==== Task input

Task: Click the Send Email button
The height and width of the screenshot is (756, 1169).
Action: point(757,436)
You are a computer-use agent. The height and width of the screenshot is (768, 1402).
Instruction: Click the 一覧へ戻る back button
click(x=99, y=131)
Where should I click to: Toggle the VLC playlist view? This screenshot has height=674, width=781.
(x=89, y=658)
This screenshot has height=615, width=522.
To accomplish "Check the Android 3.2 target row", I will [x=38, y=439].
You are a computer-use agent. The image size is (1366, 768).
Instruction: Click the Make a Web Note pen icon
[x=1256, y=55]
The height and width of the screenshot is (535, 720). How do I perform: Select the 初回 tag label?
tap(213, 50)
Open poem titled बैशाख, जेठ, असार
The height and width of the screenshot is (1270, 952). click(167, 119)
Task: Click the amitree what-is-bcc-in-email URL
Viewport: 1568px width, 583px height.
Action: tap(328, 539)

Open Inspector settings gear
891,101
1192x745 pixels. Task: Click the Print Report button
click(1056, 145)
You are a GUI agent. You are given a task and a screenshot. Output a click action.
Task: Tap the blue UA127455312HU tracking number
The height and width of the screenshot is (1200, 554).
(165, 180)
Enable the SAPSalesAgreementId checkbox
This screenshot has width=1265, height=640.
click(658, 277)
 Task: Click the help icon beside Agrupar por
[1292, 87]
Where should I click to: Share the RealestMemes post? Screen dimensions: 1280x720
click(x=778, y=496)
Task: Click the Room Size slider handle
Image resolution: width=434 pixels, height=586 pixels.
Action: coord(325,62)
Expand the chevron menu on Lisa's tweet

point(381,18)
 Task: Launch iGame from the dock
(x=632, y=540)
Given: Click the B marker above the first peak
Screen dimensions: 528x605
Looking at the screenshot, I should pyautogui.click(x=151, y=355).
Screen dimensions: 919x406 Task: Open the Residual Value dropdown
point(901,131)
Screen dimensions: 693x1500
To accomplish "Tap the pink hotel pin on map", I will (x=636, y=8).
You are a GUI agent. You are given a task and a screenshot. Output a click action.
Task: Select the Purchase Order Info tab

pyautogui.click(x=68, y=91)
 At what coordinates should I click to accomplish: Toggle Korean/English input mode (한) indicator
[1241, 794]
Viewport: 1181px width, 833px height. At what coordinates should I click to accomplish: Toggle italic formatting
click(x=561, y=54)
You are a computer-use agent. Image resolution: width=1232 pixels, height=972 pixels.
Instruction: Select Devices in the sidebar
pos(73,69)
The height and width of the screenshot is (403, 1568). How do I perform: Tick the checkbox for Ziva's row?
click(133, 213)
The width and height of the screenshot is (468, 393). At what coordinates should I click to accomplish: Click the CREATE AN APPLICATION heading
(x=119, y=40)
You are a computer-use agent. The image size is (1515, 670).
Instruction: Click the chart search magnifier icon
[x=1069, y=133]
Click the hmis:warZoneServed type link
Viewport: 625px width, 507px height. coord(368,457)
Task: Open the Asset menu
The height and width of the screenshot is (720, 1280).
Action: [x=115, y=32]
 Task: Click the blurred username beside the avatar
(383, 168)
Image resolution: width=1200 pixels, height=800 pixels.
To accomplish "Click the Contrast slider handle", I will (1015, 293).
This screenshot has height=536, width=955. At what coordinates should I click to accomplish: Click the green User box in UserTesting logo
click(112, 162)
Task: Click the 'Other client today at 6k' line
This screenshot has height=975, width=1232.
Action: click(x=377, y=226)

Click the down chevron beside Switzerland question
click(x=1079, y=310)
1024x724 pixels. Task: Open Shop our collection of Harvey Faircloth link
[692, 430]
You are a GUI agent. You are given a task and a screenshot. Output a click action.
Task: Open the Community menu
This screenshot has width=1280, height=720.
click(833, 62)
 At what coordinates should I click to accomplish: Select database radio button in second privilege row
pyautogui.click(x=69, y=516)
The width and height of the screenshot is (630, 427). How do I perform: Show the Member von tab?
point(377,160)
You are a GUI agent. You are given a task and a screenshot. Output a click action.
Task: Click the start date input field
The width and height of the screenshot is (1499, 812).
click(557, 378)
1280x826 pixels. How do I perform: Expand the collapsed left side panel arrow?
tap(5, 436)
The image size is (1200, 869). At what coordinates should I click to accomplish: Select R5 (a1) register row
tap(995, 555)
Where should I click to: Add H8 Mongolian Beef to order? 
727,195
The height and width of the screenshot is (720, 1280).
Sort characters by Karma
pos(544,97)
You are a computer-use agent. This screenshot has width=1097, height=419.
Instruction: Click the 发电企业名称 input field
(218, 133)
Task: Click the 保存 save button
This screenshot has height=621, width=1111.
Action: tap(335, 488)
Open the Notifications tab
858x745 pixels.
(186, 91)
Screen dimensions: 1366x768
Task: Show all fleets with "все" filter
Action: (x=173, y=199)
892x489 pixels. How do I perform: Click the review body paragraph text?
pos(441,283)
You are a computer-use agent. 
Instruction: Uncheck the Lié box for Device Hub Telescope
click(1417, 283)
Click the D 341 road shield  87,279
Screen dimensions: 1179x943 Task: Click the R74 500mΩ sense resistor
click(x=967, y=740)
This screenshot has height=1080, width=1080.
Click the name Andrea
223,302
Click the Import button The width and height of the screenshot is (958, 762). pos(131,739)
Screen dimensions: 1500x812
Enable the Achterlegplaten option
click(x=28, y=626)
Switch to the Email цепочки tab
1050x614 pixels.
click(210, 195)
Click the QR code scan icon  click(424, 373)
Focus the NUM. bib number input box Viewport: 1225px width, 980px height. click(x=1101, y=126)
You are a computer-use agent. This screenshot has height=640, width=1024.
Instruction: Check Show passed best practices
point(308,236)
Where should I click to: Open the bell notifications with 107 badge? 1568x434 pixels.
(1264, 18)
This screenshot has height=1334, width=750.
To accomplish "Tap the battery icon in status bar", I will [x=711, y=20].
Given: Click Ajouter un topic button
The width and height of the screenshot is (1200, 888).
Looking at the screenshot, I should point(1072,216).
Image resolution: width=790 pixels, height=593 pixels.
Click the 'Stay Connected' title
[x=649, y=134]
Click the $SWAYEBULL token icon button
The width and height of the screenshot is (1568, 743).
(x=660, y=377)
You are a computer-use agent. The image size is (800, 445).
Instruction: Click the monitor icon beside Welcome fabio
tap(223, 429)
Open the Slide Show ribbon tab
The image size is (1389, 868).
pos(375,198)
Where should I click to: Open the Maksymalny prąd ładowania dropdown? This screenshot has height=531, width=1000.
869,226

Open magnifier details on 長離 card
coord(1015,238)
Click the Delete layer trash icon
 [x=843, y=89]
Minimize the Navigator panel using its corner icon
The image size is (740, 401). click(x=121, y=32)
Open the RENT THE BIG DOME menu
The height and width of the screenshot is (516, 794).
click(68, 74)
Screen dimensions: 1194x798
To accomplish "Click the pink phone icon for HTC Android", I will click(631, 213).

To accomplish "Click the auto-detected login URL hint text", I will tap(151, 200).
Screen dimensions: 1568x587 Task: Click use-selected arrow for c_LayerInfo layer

========

▶ _What needs to be done_
Each record is to be repeated word for word, with none skipped.

▶ _Response box_
Task: Click the Send Email button
The height and width of the screenshot is (756, 1169).
Action: point(757,436)
You are a computer-use agent. The height and width of the screenshot is (768, 1402).
Instruction: Click the 一覧へ戻る back button
click(x=99, y=131)
Where should I click to: Toggle the VLC playlist view? This screenshot has height=674, width=781.
(x=89, y=658)
This screenshot has height=615, width=522.
To accomplish "Check the Android 3.2 target row", I will [x=38, y=439].
You are a computer-use agent. The image size is (1366, 768).
Instruction: Click the Make a Web Note pen icon
[x=1256, y=55]
The height and width of the screenshot is (535, 720). How do I perform: Select the 初回 tag label?
tap(213, 50)
Open poem titled बैशाख, जेठ, असार
The height and width of the screenshot is (1270, 952). click(167, 119)
Task: Click the amitree what-is-bcc-in-email URL
Viewport: 1568px width, 583px height.
Action: tap(328, 539)

Open Inspector settings gear
891,101
1192x745 pixels. Task: Click the Print Report button
click(1056, 145)
You are a GUI agent. You are given a task and a screenshot. Output a click action.
Task: Tap the blue UA127455312HU tracking number
The height and width of the screenshot is (1200, 554).
(165, 180)
Enable the SAPSalesAgreementId checkbox
This screenshot has width=1265, height=640.
click(658, 277)
 Task: Click the help icon beside Agrupar por
[1292, 87]
Where should I click to: Share the RealestMemes post? Screen dimensions: 1280x720
click(x=778, y=496)
Task: Click the Room Size slider handle
Image resolution: width=434 pixels, height=586 pixels.
Action: coord(325,62)
Expand the chevron menu on Lisa's tweet

point(381,18)
 Task: Launch iGame from the dock
(x=632, y=540)
Given: Click the B marker above the first peak
Screen dimensions: 528x605
Looking at the screenshot, I should pyautogui.click(x=151, y=355).
Screen dimensions: 919x406 Task: Open the Residual Value dropdown
point(901,131)
Screen dimensions: 693x1500
To accomplish "Tap the pink hotel pin on map", I will (x=636, y=8).
You are a GUI agent. You are given a task and a screenshot. Output a click action.
Task: Select the Purchase Order Info tab

pyautogui.click(x=68, y=91)
 At what coordinates should I click to accomplish: Toggle Korean/English input mode (한) indicator
[1241, 794]
Viewport: 1181px width, 833px height. At what coordinates should I click to accomplish: Toggle italic formatting
click(x=561, y=54)
You are a computer-use agent. Image resolution: width=1232 pixels, height=972 pixels.
Instruction: Select Devices in the sidebar
pos(73,69)
The height and width of the screenshot is (403, 1568). How do I perform: Tick the checkbox for Ziva's row?
click(133, 213)
The width and height of the screenshot is (468, 393). At what coordinates should I click to accomplish: Click the CREATE AN APPLICATION heading
(x=119, y=40)
You are a computer-use agent. The image size is (1515, 670).
Instruction: Click the chart search magnifier icon
[x=1069, y=133]
Click the hmis:warZoneServed type link
Viewport: 625px width, 507px height. coord(368,457)
Task: Open the Asset menu
The height and width of the screenshot is (720, 1280).
Action: [x=115, y=32]
 Task: Click the blurred username beside the avatar
(383, 168)
Image resolution: width=1200 pixels, height=800 pixels.
To accomplish "Click the Contrast slider handle", I will (1015, 293).
This screenshot has height=536, width=955. At what coordinates should I click to accomplish: Click the green User box in UserTesting logo
click(112, 162)
Task: Click the 'Other client today at 6k' line
This screenshot has height=975, width=1232.
Action: click(x=377, y=226)

Click the down chevron beside Switzerland question
click(x=1079, y=310)
1024x724 pixels. Task: Open Shop our collection of Harvey Faircloth link
[692, 430]
You are a GUI agent. You are given a task and a screenshot. Output a click action.
Task: Open the Community menu
This screenshot has width=1280, height=720.
click(833, 62)
 At what coordinates should I click to accomplish: Select database radio button in second privilege row
pyautogui.click(x=69, y=516)
The width and height of the screenshot is (630, 427). How do I perform: Show the Member von tab?
point(377,160)
You are a GUI agent. You are given a task and a screenshot. Output a click action.
Task: Click the start date input field
The width and height of the screenshot is (1499, 812).
click(557, 378)
1280x826 pixels. How do I perform: Expand the collapsed left side panel arrow?
tap(5, 436)
The image size is (1200, 869). At what coordinates should I click to accomplish: Select R5 (a1) register row
tap(995, 555)
Where should I click to: Add H8 Mongolian Beef to order? 
727,195
The height and width of the screenshot is (720, 1280).
Sort characters by Karma
pos(544,97)
You are a computer-use agent. This screenshot has width=1097, height=419.
Instruction: Click the 发电企业名称 input field
(218, 133)
Task: Click the 保存 save button
This screenshot has height=621, width=1111.
Action: tap(335, 488)
Open the Notifications tab
858x745 pixels.
(186, 91)
Screen dimensions: 1366x768
Task: Show all fleets with "все" filter
Action: (x=173, y=199)
892x489 pixels. How do I perform: Click the review body paragraph text?
pos(441,283)
You are a computer-use agent. 
Instruction: Uncheck the Lié box for Device Hub Telescope
click(1417, 283)
Click the D 341 road shield  87,279
Screen dimensions: 1179x943 Task: Click the R74 500mΩ sense resistor
click(x=967, y=740)
This screenshot has height=1080, width=1080.
Click the name Andrea
223,302
Click the Import button The width and height of the screenshot is (958, 762). pos(131,739)
Screen dimensions: 1500x812
Enable the Achterlegplaten option
click(x=28, y=626)
Switch to the Email цепочки tab
1050x614 pixels.
click(210, 195)
Click the QR code scan icon  click(424, 373)
Focus the NUM. bib number input box Viewport: 1225px width, 980px height. click(x=1101, y=126)
You are a computer-use agent. This screenshot has height=640, width=1024.
Instruction: Check Show passed best practices
point(308,236)
Where should I click to: Open the bell notifications with 107 badge? 1568x434 pixels.
(1264, 18)
This screenshot has height=1334, width=750.
To accomplish "Tap the battery icon in status bar", I will [x=711, y=20].
Given: Click Ajouter un topic button
The width and height of the screenshot is (1200, 888).
Looking at the screenshot, I should point(1072,216).
Image resolution: width=790 pixels, height=593 pixels.
Click the 'Stay Connected' title
[x=649, y=134]
Click the $SWAYEBULL token icon button
The width and height of the screenshot is (1568, 743).
(x=660, y=377)
You are a computer-use agent. The image size is (800, 445).
Instruction: Click the monitor icon beside Welcome fabio
tap(223, 429)
Open the Slide Show ribbon tab
The image size is (1389, 868).
pos(375,198)
Where should I click to: Open the Maksymalny prąd ładowania dropdown? This screenshot has height=531, width=1000.
869,226

Open magnifier details on 長離 card
coord(1015,238)
Click the Delete layer trash icon
 [x=843, y=89]
Minimize the Navigator panel using its corner icon
The image size is (740, 401). click(x=121, y=32)
Open the RENT THE BIG DOME menu
The height and width of the screenshot is (516, 794).
click(68, 74)
Screen dimensions: 1194x798
To accomplish "Click the pink phone icon for HTC Android", I will click(631, 213).

To accomplish "Click the auto-detected login URL hint text", I will tap(151, 200).
Screen dimensions: 1568x587 Task: Click use-selected arrow for c_LayerInfo layer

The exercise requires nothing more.